FOXBOROUGH — 0-9. That’s essentially what the University of Massachusetts football team is staring at right now.
No, I didn’t misread the record. I’m aware the Minutemen are currently just 0-7.
But let’s face reality, there is very little chance UMass is winning on the road against Vanderbilt, an SEC opponent, or Northern Illinois, which ranks somewhere between one and three in the Mid-American Conference depending on who you ask.
I’m not saying this to tear UMass down. To steal a line from the coach of Gillette Stadium’s most prominent tenant, “It is what it is.”
And “what it is” is not very good right now. We saw that today. Progression has turned into regression. A team that came within a sniff of beating a now-ranked opponent has gone from confident on offense to impotent.
The losses of the likes of wide receiver Alan Williams and tight end Rob Blanchflower hurt. The loss of right guard Nick Speller hurts the most.
What it also is, though, is a situation that could improve.
Allow me to explain.
UMass has two options in the next two weeks. It can allow Vanderbilt and Northern Illinois to beat them into a pulp, and spend the rest of the season sleepwalking.
Or, the Minutemen can focus on what’s really important, not worry for one second about the score for the next two weeks, and figure out how to turn those games into teaching tools that will get them close to where they were three weeks ago.
The reason it’s worth improving is the three winnable games that lie at the end of the schedule. Akron’s defense is downright atrocious. Buffalo’s offense is nearly as bad. Central Michigan seemingly can’t go five minutes without turning the ball over, and has a coach that may or may not be employed when the Chippewas ship out to Foxborough for the season finale.
Two of those games are at home (Buffalo and Central Michigan).
The goal has to be respectability at this point. We thought Charley Molnar and Co. had gotten there three weeks ago.
Turns out we were wrong.
0-12 is not respectable. 1-11 isn’t really either, but at least you’re not the butt of every joke. 2-10, after an 0-9 start, is respectable as far as I’m concerned. The Minutemen didn’t design their conference schedule. The fact that their three weakest opponents are also their final three is no fault of theirs. If UMass can get back to the level it was at against Miami (Ohio) and Ohio it has a very good chance to win two of those final three games.
Maybe I’m wrong. Maybe UMass springs a monumental upset in the next two weeks, and I look like a fool (it wouldn’t be the first time). But if I’m Charley Molnar, I do whatever it takes to put my team in position to win its final three games. If that means resting guys the next couple of weeks, so be it.

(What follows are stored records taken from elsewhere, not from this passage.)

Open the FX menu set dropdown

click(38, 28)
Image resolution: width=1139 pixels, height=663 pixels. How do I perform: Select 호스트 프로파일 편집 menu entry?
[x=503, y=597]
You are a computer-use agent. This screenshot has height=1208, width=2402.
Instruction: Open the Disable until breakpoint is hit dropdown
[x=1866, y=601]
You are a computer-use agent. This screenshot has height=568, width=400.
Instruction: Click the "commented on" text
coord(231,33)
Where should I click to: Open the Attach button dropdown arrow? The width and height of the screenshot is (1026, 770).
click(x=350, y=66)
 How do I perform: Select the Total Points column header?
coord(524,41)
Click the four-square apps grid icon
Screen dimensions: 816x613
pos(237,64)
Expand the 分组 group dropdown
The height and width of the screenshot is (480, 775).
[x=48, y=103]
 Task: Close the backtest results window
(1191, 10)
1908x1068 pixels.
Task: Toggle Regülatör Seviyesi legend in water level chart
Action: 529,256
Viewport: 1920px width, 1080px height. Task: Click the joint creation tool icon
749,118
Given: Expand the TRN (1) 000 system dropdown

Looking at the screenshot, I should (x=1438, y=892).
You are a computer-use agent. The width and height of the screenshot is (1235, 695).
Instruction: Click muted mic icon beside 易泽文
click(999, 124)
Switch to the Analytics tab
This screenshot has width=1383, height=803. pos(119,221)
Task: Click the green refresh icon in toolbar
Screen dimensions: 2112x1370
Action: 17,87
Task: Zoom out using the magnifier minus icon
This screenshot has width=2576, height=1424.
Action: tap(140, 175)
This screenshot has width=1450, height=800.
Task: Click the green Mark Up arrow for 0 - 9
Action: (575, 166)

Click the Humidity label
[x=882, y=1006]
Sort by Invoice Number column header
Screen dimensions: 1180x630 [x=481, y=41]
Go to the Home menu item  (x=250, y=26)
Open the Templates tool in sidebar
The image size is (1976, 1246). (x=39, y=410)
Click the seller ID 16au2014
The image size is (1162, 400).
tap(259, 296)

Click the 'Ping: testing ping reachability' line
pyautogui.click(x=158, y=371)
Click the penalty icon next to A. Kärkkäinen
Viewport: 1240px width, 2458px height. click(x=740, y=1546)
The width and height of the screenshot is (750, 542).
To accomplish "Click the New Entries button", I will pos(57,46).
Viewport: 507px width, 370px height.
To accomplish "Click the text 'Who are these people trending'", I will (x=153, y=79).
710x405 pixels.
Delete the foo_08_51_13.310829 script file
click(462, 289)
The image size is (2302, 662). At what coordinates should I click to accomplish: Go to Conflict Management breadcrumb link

If that means holding plays back, so be that too.
I know for a fact Molnar doesn’t care what I think — he shouldn’t quite frankly. But it’s not a stretch to say 2-10 looks a heck of a lot better to recruits than 0-12, and ultimately, that’s what this team needs right now — to build a nucleus of young players that can, in three years or so, be competitive in the MAC.
It also helps on the home front. A winless season does nothing but increase the volume of the voices that believe the move to the FBS and MAC was a mistake.
0-9 is where they’re headed almost assuredly.
What happens after that could very well be determined by what happens in the next two weeks. And what happens in the season’s homestretch, could go a long way toward the future.